No significant circularity in forward-modeling bias correction

full rationale

The paper develops a statistical correction by generating mock JWST images from the BlueTides simulation, performing quasar subtraction on those mocks, and deriving magnitude posteriors that are then applied to real observations. This forward-modeling approach uses independent simulation inputs to quantify biases rather than fitting parameters to the target JWST data or re-deriving results from the observations themselves. No equations or steps reduce the final stellar-mass corrections or mismatch conclusion to the input data by construction, and the explicit assumption of perfect PSF modeling is stated as a boundary condition rather than a self-referential definition. The derivation remains self-contained against external simulation benchmarks.

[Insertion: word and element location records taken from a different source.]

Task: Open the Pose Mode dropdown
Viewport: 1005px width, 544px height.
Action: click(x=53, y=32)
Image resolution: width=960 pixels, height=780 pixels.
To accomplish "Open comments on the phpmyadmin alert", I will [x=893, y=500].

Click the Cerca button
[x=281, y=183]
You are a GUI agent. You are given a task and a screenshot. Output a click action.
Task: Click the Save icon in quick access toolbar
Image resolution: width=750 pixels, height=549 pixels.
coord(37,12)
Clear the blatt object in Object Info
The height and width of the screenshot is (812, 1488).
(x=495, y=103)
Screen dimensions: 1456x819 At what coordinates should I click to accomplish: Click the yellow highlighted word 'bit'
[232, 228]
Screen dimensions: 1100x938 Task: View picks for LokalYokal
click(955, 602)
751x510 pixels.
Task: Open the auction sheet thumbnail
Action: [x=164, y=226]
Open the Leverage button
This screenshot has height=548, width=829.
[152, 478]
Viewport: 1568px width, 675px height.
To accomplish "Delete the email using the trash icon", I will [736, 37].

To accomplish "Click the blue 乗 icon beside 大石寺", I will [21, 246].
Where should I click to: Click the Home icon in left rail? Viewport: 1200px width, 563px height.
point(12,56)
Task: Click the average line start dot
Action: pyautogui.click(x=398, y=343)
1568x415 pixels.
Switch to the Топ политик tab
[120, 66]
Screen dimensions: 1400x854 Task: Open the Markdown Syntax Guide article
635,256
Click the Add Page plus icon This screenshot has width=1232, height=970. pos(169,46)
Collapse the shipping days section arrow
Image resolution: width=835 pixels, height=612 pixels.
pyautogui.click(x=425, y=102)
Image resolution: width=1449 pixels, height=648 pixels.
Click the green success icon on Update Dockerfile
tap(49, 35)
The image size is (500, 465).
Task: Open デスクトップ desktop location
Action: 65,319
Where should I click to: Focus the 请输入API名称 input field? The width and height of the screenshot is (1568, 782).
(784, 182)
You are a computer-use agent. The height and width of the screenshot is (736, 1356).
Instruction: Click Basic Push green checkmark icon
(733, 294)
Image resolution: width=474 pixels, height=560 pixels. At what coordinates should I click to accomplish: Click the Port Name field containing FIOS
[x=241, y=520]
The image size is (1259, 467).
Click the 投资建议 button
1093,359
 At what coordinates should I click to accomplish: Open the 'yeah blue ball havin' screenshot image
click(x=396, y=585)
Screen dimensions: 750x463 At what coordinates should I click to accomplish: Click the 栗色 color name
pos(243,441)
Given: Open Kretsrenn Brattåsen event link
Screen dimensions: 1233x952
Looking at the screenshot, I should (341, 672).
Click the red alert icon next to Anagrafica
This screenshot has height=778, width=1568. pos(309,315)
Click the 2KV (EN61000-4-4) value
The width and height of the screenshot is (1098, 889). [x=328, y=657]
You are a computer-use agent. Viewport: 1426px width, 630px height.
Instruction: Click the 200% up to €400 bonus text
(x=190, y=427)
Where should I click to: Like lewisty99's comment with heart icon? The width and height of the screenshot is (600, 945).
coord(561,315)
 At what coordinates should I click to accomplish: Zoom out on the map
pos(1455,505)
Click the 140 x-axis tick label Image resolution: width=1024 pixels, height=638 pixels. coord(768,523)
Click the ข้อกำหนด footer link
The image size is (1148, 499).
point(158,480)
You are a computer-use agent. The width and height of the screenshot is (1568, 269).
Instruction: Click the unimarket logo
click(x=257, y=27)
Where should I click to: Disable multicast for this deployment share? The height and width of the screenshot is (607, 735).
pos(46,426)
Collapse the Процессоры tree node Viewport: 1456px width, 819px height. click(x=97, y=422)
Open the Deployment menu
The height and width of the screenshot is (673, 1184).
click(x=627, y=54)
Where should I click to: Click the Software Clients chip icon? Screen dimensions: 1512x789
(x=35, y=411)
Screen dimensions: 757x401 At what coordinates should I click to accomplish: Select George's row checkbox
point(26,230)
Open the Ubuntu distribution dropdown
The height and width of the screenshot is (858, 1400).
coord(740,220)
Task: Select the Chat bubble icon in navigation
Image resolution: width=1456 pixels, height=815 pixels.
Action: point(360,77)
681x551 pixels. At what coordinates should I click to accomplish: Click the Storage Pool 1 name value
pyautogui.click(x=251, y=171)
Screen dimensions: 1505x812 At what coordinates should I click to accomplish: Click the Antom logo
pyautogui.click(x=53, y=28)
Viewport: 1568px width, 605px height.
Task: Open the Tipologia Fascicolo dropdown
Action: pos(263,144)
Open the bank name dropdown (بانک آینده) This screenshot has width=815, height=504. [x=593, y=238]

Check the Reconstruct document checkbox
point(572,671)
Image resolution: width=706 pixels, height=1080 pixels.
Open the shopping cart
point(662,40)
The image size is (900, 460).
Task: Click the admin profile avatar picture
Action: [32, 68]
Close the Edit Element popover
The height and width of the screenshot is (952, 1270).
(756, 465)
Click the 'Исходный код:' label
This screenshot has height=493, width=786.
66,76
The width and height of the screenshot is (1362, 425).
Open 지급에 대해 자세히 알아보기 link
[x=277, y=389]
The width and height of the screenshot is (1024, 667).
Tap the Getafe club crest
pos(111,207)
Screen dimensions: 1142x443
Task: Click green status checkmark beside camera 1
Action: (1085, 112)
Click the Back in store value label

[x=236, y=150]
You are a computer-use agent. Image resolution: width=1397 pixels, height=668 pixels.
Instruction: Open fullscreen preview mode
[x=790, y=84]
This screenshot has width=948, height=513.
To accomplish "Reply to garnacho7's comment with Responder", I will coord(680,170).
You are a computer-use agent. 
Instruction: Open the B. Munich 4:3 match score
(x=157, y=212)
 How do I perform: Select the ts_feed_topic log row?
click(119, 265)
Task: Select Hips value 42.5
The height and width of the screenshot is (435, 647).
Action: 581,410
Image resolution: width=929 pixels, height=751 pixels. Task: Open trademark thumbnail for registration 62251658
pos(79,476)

Axiom & Free-Parameter Ledger

0 free parameters · 2 axioms · 0 invented entities

The analysis rests on the assumption of perfect PSF modeling and the fidelity of the BlueTides simulation to real high-z systems; no free parameters or new entities are introduced in the abstract description.

axioms (2)
  • domain assumption The PSF is modelled perfectly
    Explicitly stated as the basis for the statistical disentangling method.
  • domain assumption BlueTides simulation accurately captures the light profiles and properties of real high-z quasar hosts
    The mock images are generated from this simulation to test the subtraction biases.